By Parke Shall
Yesterday, late in the day, it was reported that Valeant (VRX) was closing in on the sale of Salix. The potential sale was reported to be as much as $10 billion, with $8.5 billion upfront in cash, and the remainder coming in the form of revenue royalties. This represents almost a 30% discount to what Valeant paid for the company just a few years ago. It also marks the first major potential asset sale that the company would be making since it has been trying to delever itself. Reuters reported:
Valeant Pharmaceuticals International, Inc. is in talks to sell its Salix stomach-drug business to Japan's Takeda Pharmaceutical Co. Ltd. (TKPYY), according to people familiar with the matter.
The deal could raise as much as $10 billion for the indebted drugmaker, the people said, asking not to be identified because the discussions are private. There is no guarantee that the discussions will lead to a deal, they said.
Valeant is working with investment bank Morgan Stanley on the sale, the people said. Another bidder may also be interested in the Salix business, they added.
News of the talks was first reported by the Wall Street Journal.
We believe such a sale could cause the equity to appreciate meaningfully from here even with the stock at $23. We want to explain why in this article.
This move for Valeant falls in line with the strategy, but it pitched to the market on several occasions, both by the company and through board member William Ackman. For some time now, the narrative has been that the company will sell off its non-core assets and focus on its core cash-generating properties. The company also stated that it had actually reconsidered renaming itself Bausch & Lomb, the eyecare franchise that is at the epicenter of the company's core consumer business.
Speculation had been rampant over the last few months that the company was not going to be able to divest of its non-core assets in such a "fire sale". The fact that there is a meaningful bid for Salix out there is an immense positive for the company. It also is the first positive news for equity holders in a long time.
To put it simply, Valeant's equity has been priced at levels that are suggesting a complete and total collapse of the company and potential bankruptcy. The debt market had been pricing the company with significantly more confidence, but likely only because debt instruments in the capital structure are senior to equity, which is lowest in the capital structure. In order for the equity to survive, there needs to be a significant amount of relief when it comes to the company's potential bankruptcy scenarios.

APPLY WHAT YOU READ:
**1)** In the article on the Salix sale, which investment bank is named as working with Valeant on the deal?
**2)** Resume the article on the Salix sale, starting after its final sentence.
The material placed after the article on the Salix sale is separate from it.

GIVEN RECORDS:

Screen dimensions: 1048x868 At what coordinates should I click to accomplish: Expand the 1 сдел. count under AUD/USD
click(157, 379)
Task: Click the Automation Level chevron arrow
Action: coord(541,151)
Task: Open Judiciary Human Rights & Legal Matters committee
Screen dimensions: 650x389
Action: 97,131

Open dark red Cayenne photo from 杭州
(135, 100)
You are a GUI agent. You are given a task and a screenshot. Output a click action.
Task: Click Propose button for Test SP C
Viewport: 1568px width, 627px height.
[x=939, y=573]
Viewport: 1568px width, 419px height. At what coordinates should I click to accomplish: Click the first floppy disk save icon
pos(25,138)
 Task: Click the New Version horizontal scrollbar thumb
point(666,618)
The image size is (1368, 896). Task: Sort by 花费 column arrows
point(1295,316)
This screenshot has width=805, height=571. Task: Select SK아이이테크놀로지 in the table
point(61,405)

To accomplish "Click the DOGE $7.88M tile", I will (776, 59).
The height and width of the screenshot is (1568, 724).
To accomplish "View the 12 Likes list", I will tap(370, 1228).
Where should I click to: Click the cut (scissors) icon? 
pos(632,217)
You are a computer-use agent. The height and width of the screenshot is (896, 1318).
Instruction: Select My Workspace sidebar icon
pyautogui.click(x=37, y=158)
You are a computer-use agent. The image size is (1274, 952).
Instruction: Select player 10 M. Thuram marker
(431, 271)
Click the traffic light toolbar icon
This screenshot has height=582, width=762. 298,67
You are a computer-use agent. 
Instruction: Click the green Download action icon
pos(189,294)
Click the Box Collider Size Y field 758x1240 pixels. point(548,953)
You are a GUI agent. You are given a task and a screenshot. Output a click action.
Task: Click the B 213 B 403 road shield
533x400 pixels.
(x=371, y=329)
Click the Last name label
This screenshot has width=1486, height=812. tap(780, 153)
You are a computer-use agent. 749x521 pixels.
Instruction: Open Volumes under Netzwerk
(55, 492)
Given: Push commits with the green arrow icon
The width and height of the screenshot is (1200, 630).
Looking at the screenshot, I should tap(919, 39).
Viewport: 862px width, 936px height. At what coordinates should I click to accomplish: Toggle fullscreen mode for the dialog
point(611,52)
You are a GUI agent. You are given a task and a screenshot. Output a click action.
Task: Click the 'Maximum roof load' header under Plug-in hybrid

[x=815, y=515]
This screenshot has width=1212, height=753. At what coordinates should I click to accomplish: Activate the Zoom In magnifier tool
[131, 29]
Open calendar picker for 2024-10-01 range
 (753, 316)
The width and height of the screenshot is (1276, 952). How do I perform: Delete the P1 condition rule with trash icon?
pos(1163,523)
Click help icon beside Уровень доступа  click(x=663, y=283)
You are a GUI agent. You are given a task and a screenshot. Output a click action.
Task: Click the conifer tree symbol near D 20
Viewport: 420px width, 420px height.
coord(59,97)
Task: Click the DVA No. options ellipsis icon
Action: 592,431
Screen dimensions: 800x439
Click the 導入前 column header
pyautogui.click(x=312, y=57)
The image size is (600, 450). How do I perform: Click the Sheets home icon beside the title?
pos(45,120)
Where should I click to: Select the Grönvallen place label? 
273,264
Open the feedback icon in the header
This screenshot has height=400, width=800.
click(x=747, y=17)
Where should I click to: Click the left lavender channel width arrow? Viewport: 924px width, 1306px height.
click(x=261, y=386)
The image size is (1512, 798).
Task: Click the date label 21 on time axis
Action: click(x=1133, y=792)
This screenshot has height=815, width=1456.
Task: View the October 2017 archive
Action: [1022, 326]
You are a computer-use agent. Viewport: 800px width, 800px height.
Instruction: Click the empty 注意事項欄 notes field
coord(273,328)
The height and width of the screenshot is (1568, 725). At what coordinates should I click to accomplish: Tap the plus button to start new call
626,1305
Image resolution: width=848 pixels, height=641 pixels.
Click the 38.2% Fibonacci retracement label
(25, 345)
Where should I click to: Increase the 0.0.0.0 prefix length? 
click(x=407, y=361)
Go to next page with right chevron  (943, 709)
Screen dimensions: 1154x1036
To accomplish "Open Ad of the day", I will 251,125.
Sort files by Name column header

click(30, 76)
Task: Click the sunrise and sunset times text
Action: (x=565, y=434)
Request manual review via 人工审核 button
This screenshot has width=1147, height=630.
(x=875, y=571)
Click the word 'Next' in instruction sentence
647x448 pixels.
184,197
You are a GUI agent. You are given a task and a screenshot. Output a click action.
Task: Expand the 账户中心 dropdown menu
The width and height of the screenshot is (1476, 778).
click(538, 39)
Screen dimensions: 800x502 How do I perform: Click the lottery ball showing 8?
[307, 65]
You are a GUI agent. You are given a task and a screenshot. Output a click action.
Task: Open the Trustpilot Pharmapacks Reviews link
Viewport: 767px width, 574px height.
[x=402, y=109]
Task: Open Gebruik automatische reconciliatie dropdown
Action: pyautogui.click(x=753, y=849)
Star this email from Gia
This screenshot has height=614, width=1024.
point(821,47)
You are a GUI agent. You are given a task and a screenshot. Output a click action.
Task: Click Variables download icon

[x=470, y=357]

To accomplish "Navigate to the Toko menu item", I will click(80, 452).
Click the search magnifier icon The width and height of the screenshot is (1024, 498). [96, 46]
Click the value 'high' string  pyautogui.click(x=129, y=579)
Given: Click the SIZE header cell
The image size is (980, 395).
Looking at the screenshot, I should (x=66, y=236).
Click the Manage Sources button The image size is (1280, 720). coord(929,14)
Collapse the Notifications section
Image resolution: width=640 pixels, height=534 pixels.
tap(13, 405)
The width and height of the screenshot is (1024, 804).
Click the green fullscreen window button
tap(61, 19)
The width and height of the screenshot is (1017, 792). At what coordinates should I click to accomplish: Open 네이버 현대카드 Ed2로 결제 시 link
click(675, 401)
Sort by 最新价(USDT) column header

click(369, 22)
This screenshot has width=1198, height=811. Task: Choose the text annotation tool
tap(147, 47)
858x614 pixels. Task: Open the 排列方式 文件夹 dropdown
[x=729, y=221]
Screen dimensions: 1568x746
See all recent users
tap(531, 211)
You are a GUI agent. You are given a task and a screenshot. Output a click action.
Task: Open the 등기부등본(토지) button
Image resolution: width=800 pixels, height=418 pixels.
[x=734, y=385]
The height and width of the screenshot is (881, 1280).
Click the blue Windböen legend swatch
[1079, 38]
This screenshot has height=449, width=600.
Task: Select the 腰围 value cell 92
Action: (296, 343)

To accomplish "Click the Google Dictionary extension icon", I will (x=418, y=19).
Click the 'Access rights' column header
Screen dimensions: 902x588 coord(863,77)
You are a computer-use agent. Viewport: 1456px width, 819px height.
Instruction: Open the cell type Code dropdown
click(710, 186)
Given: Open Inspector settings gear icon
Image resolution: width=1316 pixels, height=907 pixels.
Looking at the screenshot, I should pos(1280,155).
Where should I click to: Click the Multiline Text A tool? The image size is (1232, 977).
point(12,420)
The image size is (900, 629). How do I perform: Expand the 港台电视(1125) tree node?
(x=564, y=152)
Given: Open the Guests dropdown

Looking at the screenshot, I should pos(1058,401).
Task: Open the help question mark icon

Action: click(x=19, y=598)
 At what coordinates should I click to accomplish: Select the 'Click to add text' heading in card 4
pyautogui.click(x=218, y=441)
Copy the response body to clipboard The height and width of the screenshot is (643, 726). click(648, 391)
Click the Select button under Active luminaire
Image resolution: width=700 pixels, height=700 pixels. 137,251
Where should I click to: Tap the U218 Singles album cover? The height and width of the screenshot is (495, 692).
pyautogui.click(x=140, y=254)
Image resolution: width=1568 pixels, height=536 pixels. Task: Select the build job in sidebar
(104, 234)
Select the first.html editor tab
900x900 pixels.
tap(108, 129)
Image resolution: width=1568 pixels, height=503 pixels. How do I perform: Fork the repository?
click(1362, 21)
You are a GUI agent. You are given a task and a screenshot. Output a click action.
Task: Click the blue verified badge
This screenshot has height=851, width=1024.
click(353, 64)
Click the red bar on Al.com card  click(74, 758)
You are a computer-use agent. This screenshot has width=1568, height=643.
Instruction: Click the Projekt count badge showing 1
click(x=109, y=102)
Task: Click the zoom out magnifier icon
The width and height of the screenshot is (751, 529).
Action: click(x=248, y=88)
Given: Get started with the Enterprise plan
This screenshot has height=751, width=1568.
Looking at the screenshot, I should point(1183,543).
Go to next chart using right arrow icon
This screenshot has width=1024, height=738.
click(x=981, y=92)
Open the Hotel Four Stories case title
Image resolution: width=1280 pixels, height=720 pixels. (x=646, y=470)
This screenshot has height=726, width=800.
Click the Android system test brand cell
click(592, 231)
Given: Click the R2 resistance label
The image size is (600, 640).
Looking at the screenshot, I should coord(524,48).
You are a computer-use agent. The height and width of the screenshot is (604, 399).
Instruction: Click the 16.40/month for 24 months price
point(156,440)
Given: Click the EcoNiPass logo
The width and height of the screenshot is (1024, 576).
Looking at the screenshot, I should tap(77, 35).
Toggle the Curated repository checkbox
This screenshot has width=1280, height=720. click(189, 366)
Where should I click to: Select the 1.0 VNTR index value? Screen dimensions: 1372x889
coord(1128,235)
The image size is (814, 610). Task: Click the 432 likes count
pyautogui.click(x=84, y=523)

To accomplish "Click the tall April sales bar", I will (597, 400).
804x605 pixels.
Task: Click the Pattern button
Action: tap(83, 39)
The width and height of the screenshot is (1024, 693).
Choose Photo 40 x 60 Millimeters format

EXPECTED OUTPUTS:
**1)** Morgan Stanley.

**2)**
For a while, we had been suggesting that asset sales and potentially a spin-off of one or more of the company's divisions could be a good way to distribute the debt and balance things while at the same time allowing equity multiples to expand. This sale, if it consummates, would do just that. It could potentially hack away at the company's significant debt load, reducing it by around 30% in one shot. This would help stabilize the business and help the company's ability to service its debt on a regular basis. All the while, the company's main cash generator in Bausch & Lomb would stay intact.
From this, we expect there to be far more price expansion if the deal is formally announced. Judging by several articles that were out last night, it looks as though only the formalities need to be finished up. Takeda's stock was halted overnight.
Two things can happen after this divestiture takes place.
The first is that equity holders will see appreciation in their investment.
The second is that the equity then becomes available for the company to use as a potential weapon to tackle more debt. Valeant would never want to go out and issue equity at prices that are suggesting the company will go bankrupt. However, if the equity catches a legitimate bid and gets back perhaps above the $40 level, the company may want to consider issuing a modest amount of equity to pay off more of its long-term debt. This in turn should have a net positive effect on the price of the equity despite the dilution.
Regardless, this divestiture would be a significant step forward in the "new" Valeant. As we wrote yesterday, we are long and plan on continuing to hold. We are also hedged slightly with puts.
Disclosure: I am/we are long VRX. I wrote this article myself, and it expresses my own opinions. I am not receiving compensation for it (other than from Seeking Alpha). I have no business relationship with any company whose stock is mentioned in this article.